La señora llegó tarde a la cita. Su ajetreada agenda se embotelló un poco por culpa del turno de la peluquería. Muchas horas de espera, buena recaudación para el dueño del salón. La lluvia, en estos casos, era su aliada. Superado el trance, la señora en cuestión apuró el paso y llegó a Alpa Sumaj. Se saludó con este, con aquel y, después de un cafecito calentito, giró el cuello y apuntó la mirada hacia el leaderboard.
De abajo hacia arriba, buscando algo de intriga a una lectura con final conocido, leyó una y otra vez hasta el puesto de escolta, y no entendía nada.

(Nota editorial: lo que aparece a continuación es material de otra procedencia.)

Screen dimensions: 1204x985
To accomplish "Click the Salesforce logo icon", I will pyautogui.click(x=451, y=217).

Razón por la cual pensó que la marquesina no estaba actualizada o que se trataba del tablero del torneo pasado.
Después de averiguar y de disipar todas sus dudas, la señora recibió una pequeña introducción sobre quiénes eran los personajes que estaban pintados cerca del tope. "Los pibes; el semillero", ejemplificó un señor.

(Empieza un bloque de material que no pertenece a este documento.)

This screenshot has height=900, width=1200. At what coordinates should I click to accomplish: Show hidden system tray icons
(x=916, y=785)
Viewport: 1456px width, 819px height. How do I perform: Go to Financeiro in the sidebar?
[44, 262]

Alpa Sumaj sonríe; mejor dicho, llora de emoción al ver los nombres que acechan al rey Romero. Son los aficionados llamados a ser el futuro del golf nacional. Aspirantes lejanos a cumplir la mayoría de edad, estos trabajadores estilo "pro" invadieron con argumentos sólidos casi todos los lugares top de la grilla. ¿Cómo lo hicieron? Igual que un profesional, con estilo y gran categoría. Marelli, Cocha, nuestro "Gato" Zarlenga... Atención con ellos.